In the south east corner and in the foreground of this picture is a circular granite sundial which has a cast iron anchor in the centre which acts as a gnomon …
On 2 April 1982, Argentine forces landed in and captured the Falklands Islands. A task force was dispatched in order to retake the territory and this was accomplished when the occupying forces surrendered on 14 June that year. Nine members of the Merchant Navy and eight members of the Royal Fleet Auxiliary were killed in the conflict and their names are recorded here beneath those of their ships …
In the main photograph’s background you can see two other memorial structures. On the left are commemorated the 12,000 men of the merchant navy and fishing fleets who lost their lives in the the First World War ‘who have no grave but the sea’ …
Made of Portland stone, the walls are covered with bronze panels with the names of the dead arranged alphabetically under their ships with the name of the Master or Skipper first in each case if they were among the lost.
On visiting a few years ago it was clear than many of those unfortunate mariners were still being remembered by family descendants …
When I first looked really closely at the panels I noticed something strange in one section of the memorial, see if you do too …
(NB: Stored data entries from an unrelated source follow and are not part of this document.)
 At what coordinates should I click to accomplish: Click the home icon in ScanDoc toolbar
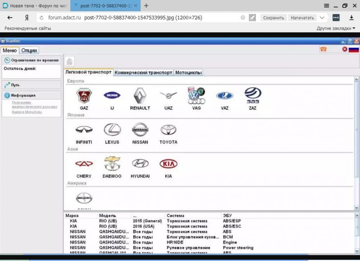coord(70,62)
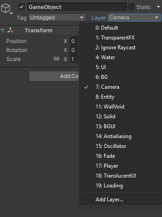162x217 pixels.
Task: Click the Transform component axes icon
Action: click(x=10, y=30)
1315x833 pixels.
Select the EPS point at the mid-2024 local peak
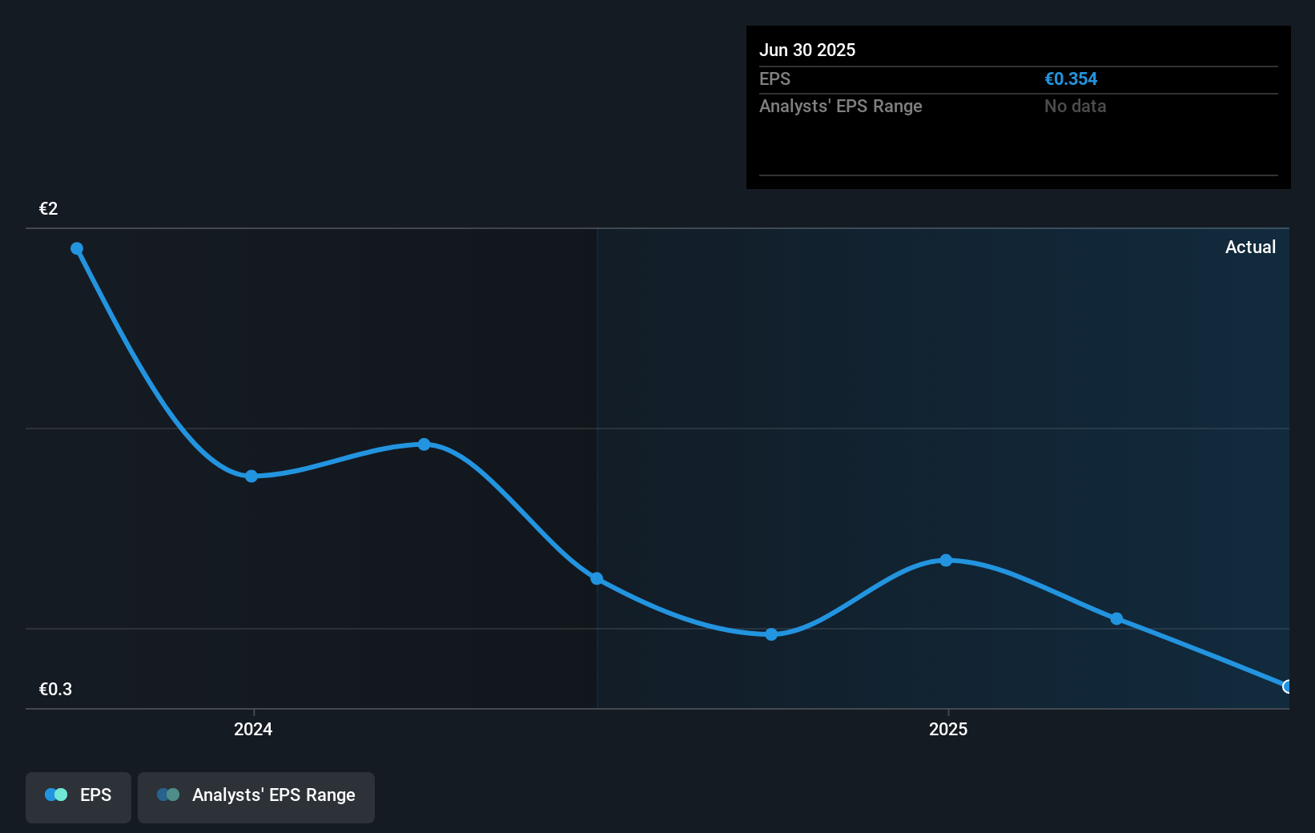[x=424, y=445]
At least four of the men, Moyle A.J., O’Mealie J., Kelly T.E. and Pardew C.J. served under names other than those that were registered at their birth. I am trying to research their stories and will hopefully have something to report in my next blog. There is also a ship recorded here that was actually lost in the Second World War – something also for a future blog.
Just to the north is the Second World War memorial to the further 24,000 men lost between 1939 and 1945 …
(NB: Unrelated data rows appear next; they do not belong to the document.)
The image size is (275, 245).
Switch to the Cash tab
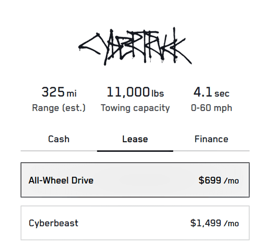click(59, 139)
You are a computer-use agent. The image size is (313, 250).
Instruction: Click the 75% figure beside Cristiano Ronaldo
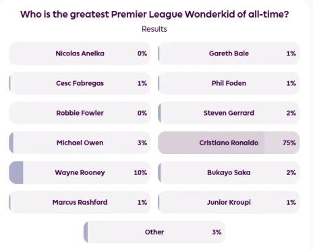(289, 143)
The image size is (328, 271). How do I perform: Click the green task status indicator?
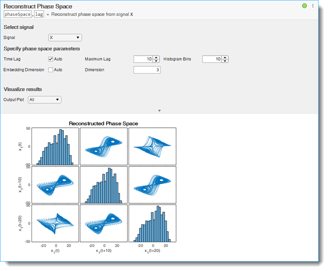[304, 6]
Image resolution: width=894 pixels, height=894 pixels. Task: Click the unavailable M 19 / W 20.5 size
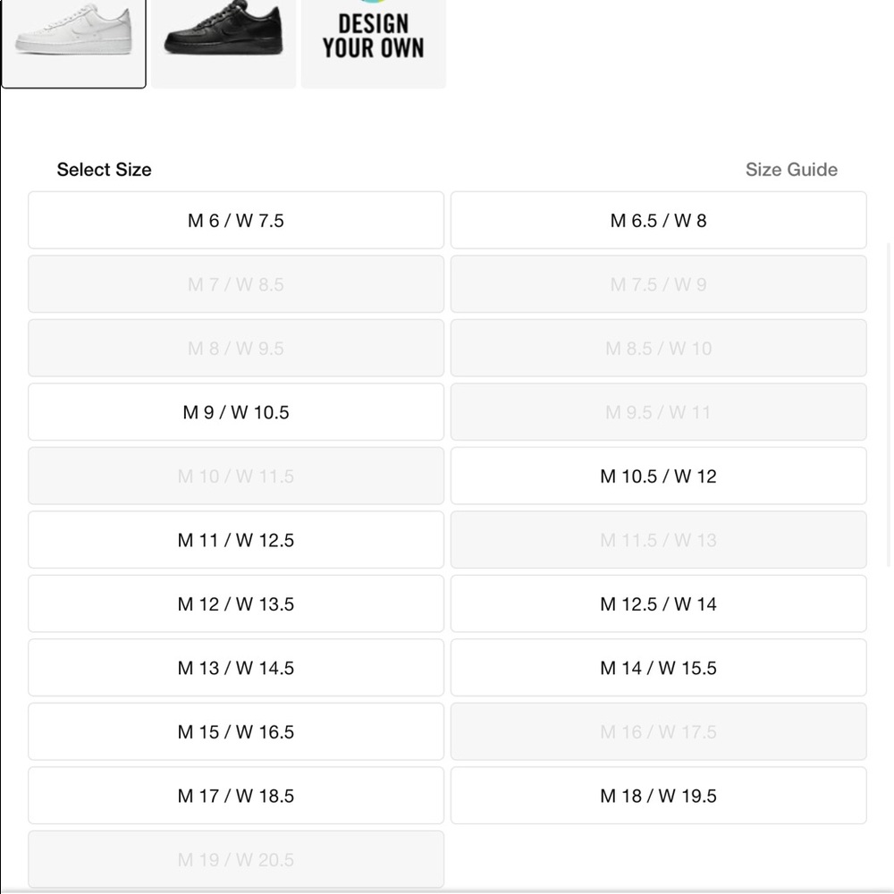click(x=235, y=859)
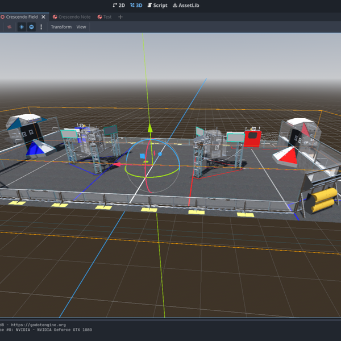Select the 3D workspace button
The width and height of the screenshot is (341, 341).
point(136,5)
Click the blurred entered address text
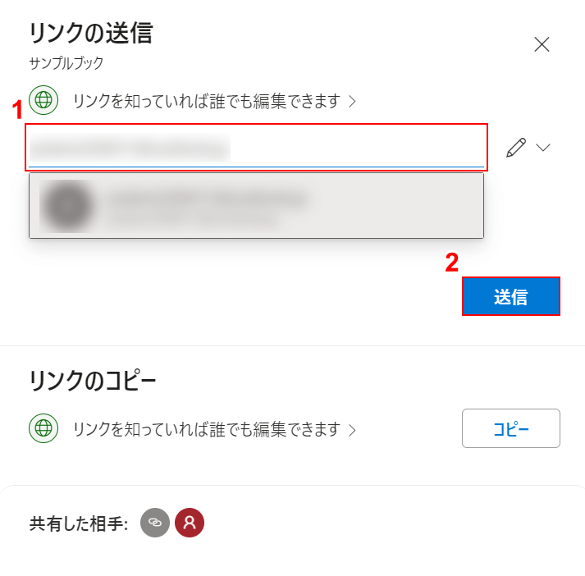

It is a sunken garden with the steps leading down to it flanked by a Mercantile Marine officer …
… and a seaman of the Merchant Service. Behind him, in his eyrie above what was once the Port of London Authority building, Father Thames points towards the sea …
Within the garden the walls are overlaid with bronze plaques on which the names of the men and their ships are inscribed in relief. At regular intervals, between the inscription panels, are allegorical figures representing the Seven Seas. Here is one of them, Neptune with his trident …
And another, a mermaid combing her hair …
One can’t write about Tower Hill without some mention of its gruesome history as a place of execution …
This memorial is located on the approximate site of public executions. Nearby, within the walls of the Tower of London, is Tower Green, where people such as Henry VIII’s unwanted Queens were disposed of more discretely. On 19 May 1536 Anne Boleyn was beheaded there, the deed carried out by a swordsman which ensured a speedy death.
Her old adversary Thomas Cromwell watched her decapitation, but was to end his days on the public gallows a mere four years later on 28 July 1540. The executioner being drunk, his end was a nasty, botched affair. On the same day Henry married his fifth wife, Catherine Howard, but the marriage only lasted a few years until she too was executed at the Tower.
Records are incomplete but the known execution tally for both locations is well over 100 ranging from the first (Sir Simon Burley on 5 May 1388) to the last (three Gordon rioters hanged on 11 July 1780). Two of the Jacobite ‘Rebel Lords’ beheaded for high treason have a special plaque …
Site of the ancient scaffold where the Earl of Kilmarnock and Lord Balmerino suffered 18th August 1746.
In this 1746 etching of their execution, the scaffold on the left is surrounded by horse and foot guards, holding back the throng of spectators, who also watch from tiers erected for the purpose. The executioner is raising the axe above his head …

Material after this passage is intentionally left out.